C. Jay Engel captures this well in his essay entitled “Libertarianism’s Place In Society”:

Libertarianism as a unifying spirit is only conceivable because we operate in a world that has experienced the imposition of a political society.

I have commented on his piece here:

Libertarians are connected to each other in their (varying levels of) anti-statism.  But this only means that libertarians see the problem only one way, through one lens, and with only one tool available to deal with it – and it is the state that has defined the way, the lens, and the tool that many libertarians choose to use.

How does one get a “movement” out of that?

(Engel continues his examination of these ideas here, looking at “… the differences between rightism and leftism and how libertarianism relates to these distinct frameworks of social interpretation.”)

If we think that liberty will be found at the end of the road called “libertarianism,” we are sorely mistaken.


I must admit, I remain tremendously struck by Murray Rothbard’s comments on ethical absolutism (yes, he is in favor); citing Rothbard:

What I have been trying to say is that Mises's utilitarian, relativist approach to ethics is not nearly enough to establish a full case for liberty. It must be supplemented by an absolutist ethic — an ethic of liberty, as well as of other values needed for the health and development of the individual — grounded on natural law, i.e., discovery of the laws of man's nature.

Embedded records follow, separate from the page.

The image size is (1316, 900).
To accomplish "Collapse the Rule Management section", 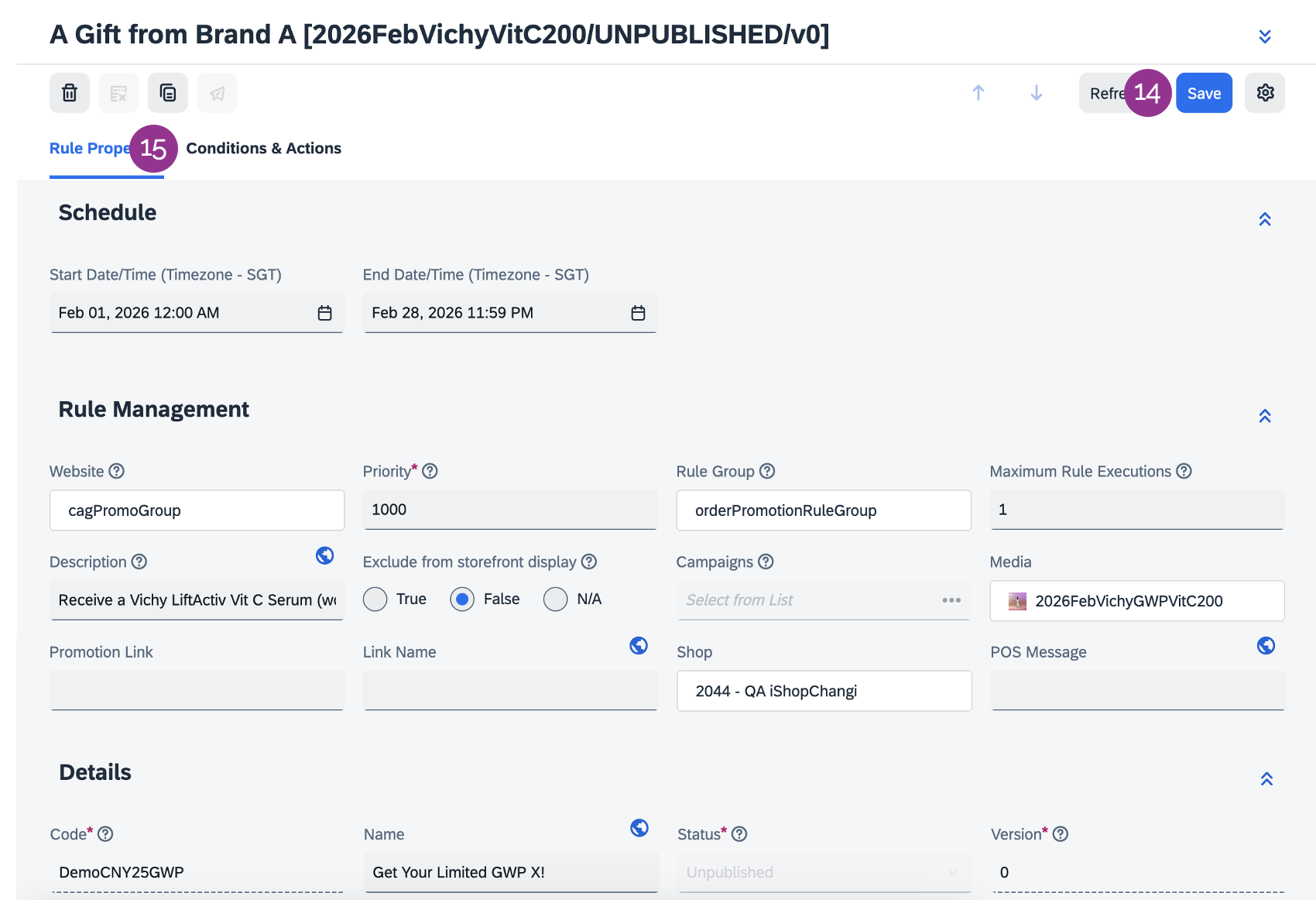I will (1265, 416).
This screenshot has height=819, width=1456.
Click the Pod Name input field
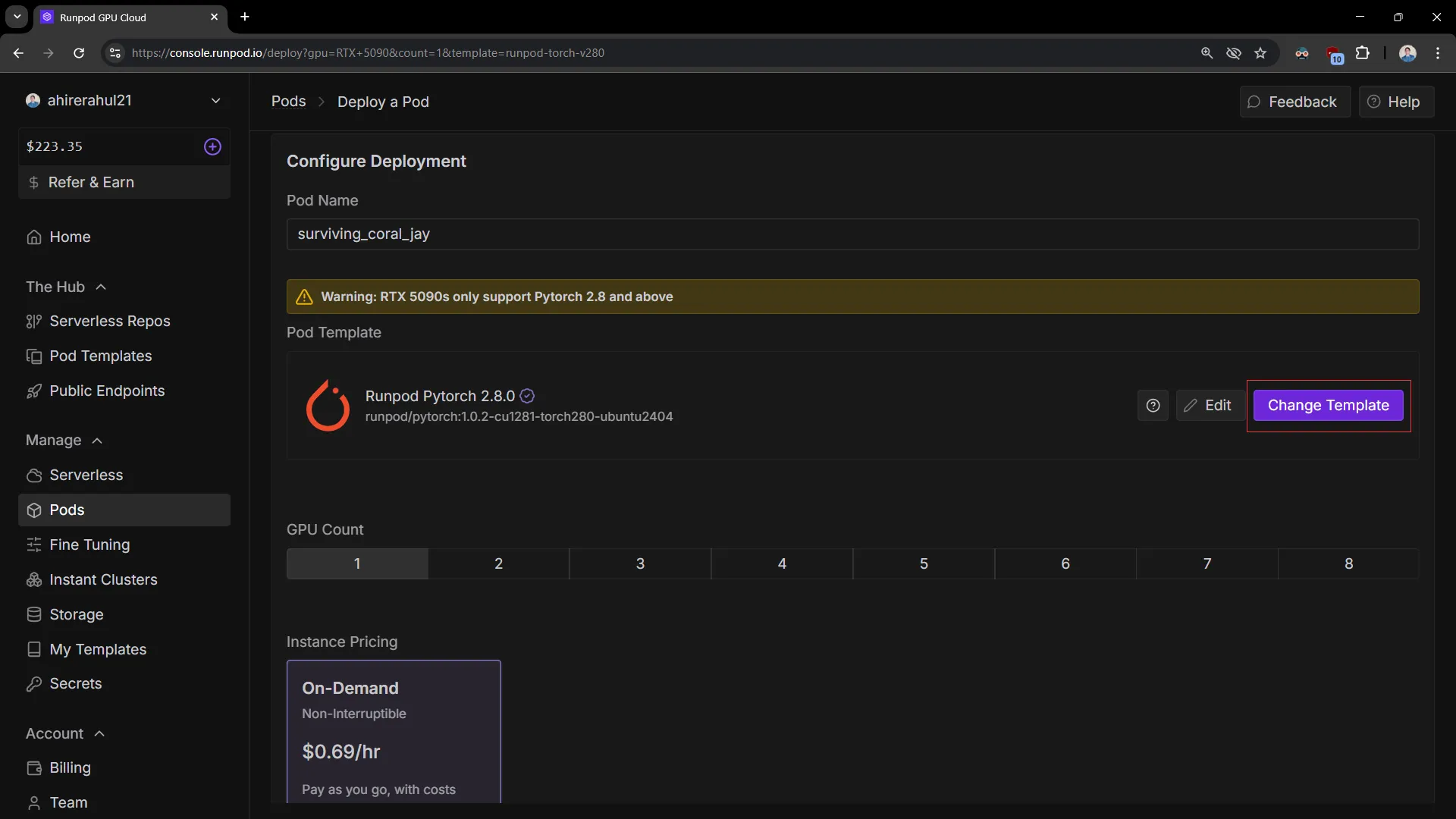[x=852, y=234]
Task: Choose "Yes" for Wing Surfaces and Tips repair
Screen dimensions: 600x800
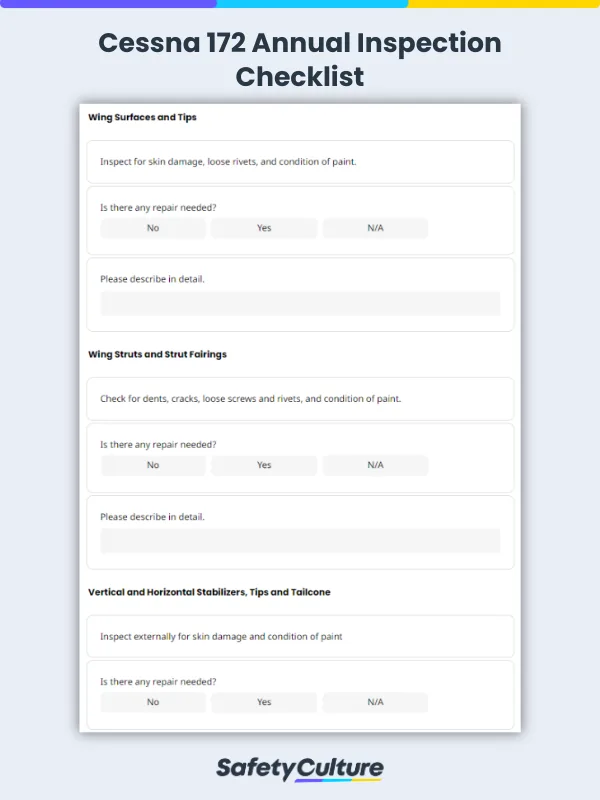Action: click(264, 228)
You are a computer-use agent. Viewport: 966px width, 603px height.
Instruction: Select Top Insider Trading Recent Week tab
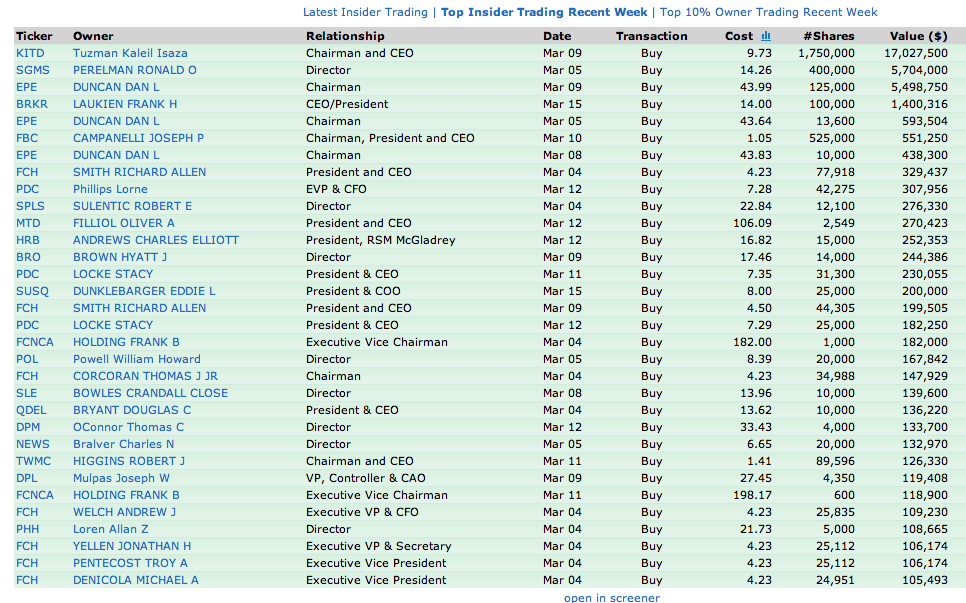click(x=544, y=12)
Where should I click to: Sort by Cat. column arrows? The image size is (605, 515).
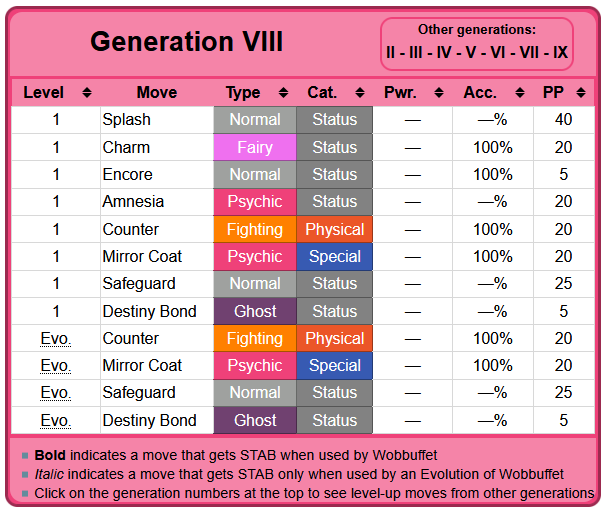[x=358, y=93]
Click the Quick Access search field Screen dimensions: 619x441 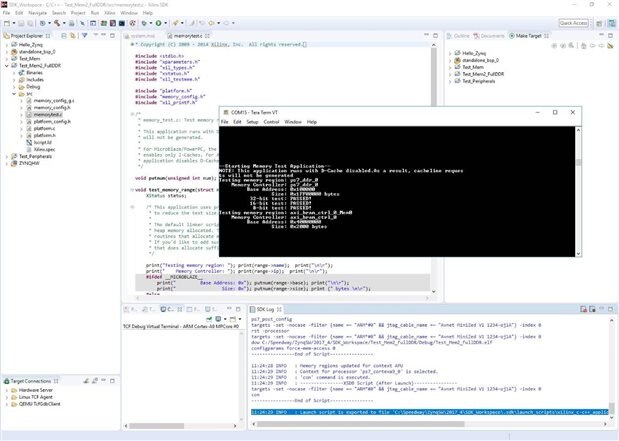[573, 22]
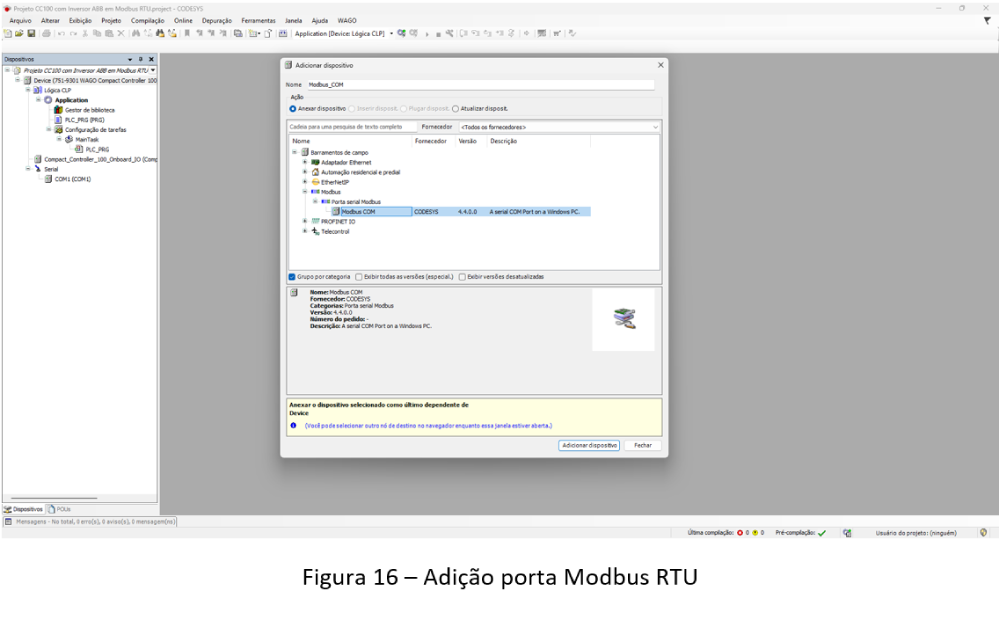Select the Gestor de biblioteca library icon

tap(58, 110)
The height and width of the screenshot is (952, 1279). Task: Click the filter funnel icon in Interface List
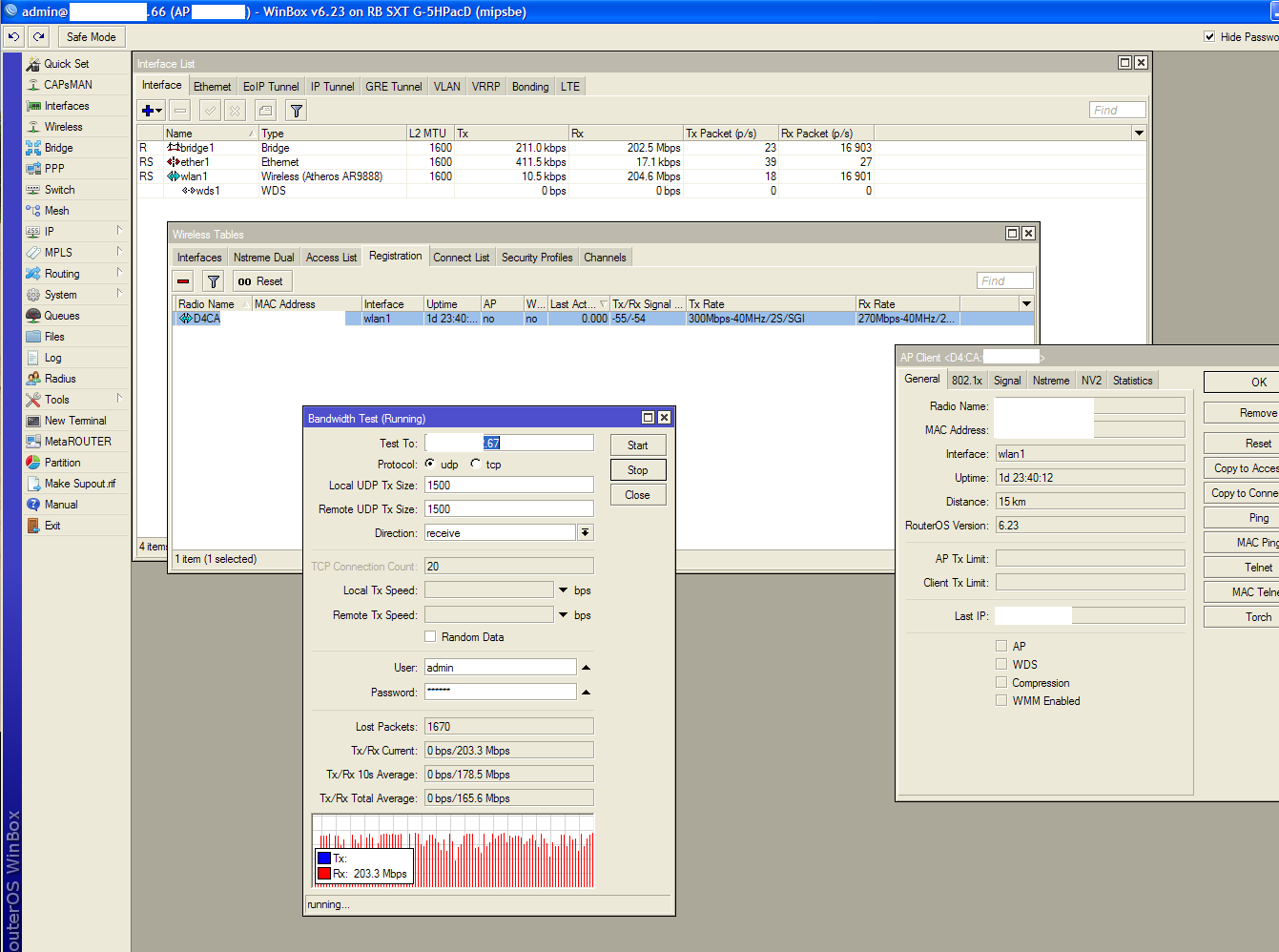(x=297, y=111)
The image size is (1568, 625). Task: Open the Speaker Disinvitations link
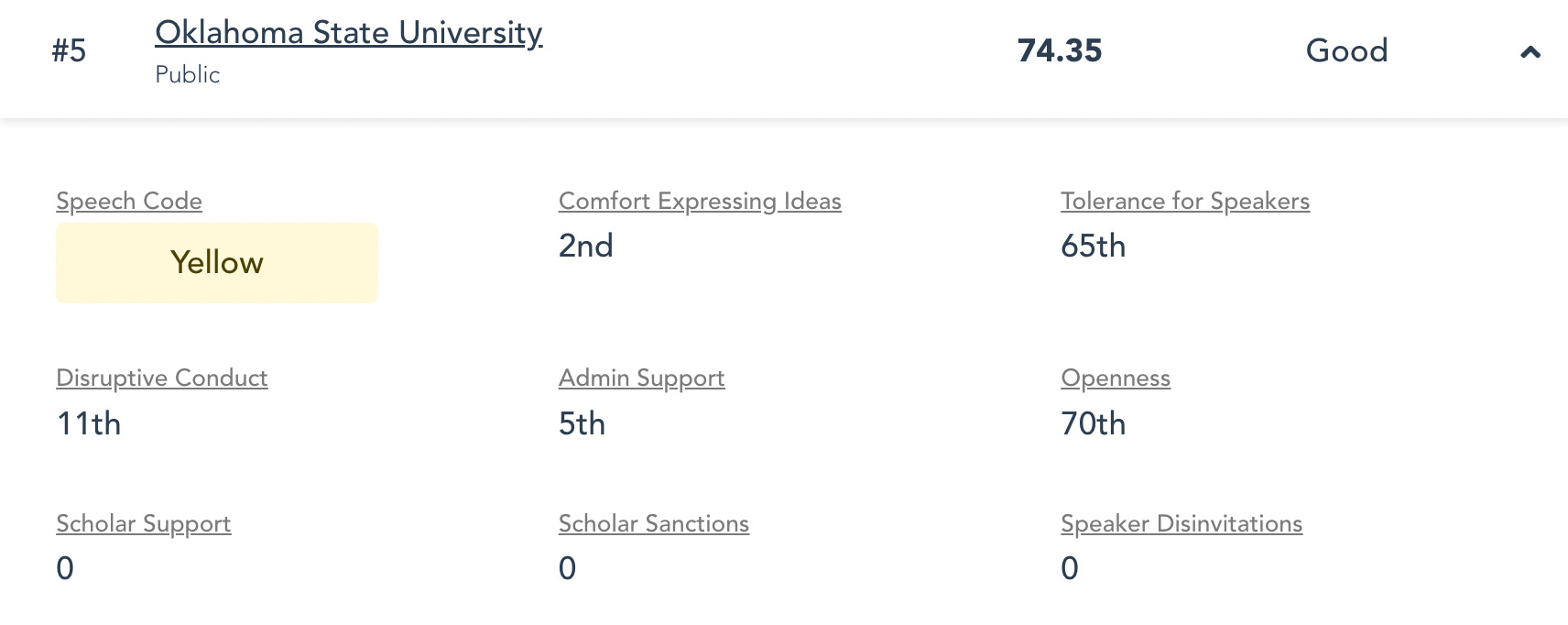(1181, 523)
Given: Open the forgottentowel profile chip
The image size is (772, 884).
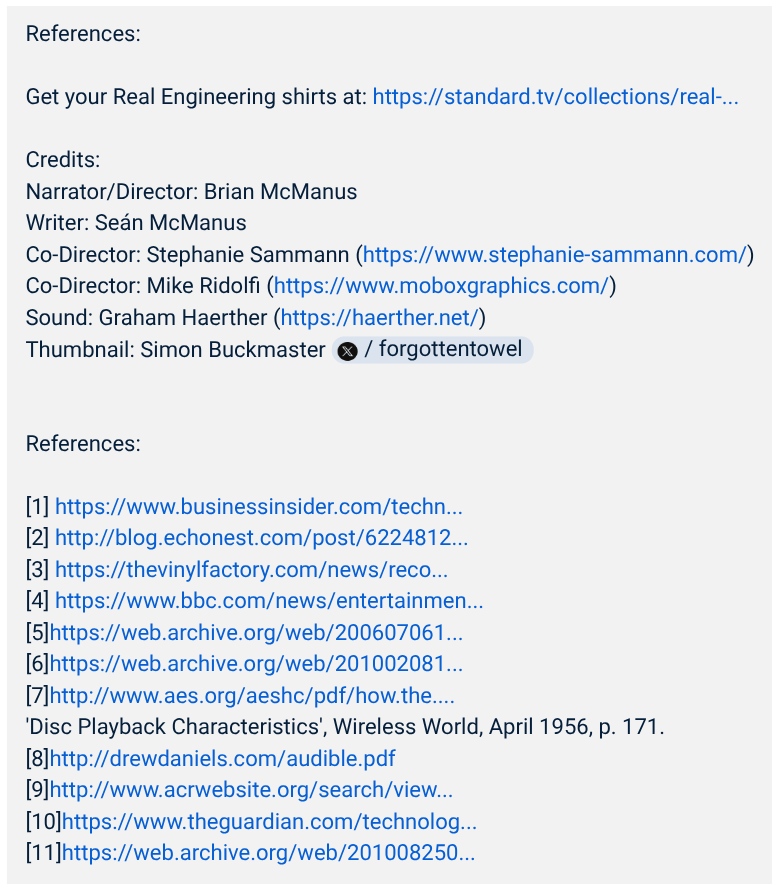Looking at the screenshot, I should [x=440, y=350].
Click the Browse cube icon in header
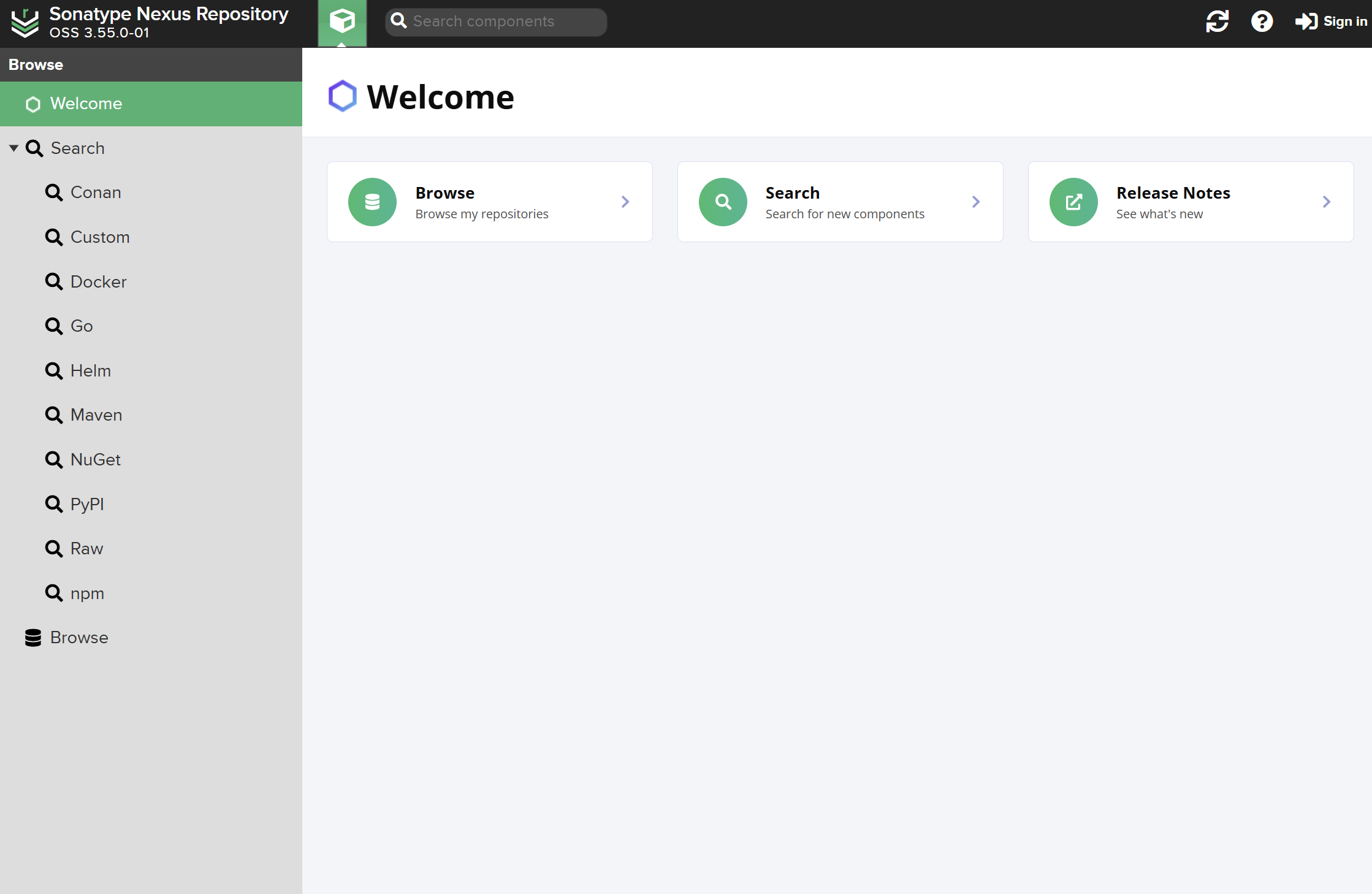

“A full case for liberty” will be found on the road that includes “other values…grounded on [discovered] natural law.”

This really got me to thinking…how much have others – even his supporters – misrepresented Rothbard when it comes to libertarianism and liberty?  Or am I the only one that found Rothbard’s statement on what is necessary for “a full case for liberty” inconsistent with what some of his supporters (and many of his detractors) characterize as Rothbard’s views?

Libertarians inherently accept an absolute ethic regarding certain values: do not hit first, do not steal my stuff.  What makes these acceptable?  Why are these absolute?  Why do we accept these?  If these are absolute and acceptable, why do libertarians believe that these are the ONLY absolute and acceptable values for humans?  Why do libertarians not concede that there are other absolute and objective values for humans – and for human liberty?

Why, when some libertarians point out the necessity of other values – if liberty is the objective – are they the ones labeled “thick”?


When it comes to finding liberty, Rothbard certainly does not believe that these are the only absolute and acceptable values.  As is true for almost everything else I have written, I come to find that Rothbard already wrote the book.


I know that I have read this work from Rothbard before, long ago.  I think I must not have been mature enough to understand it.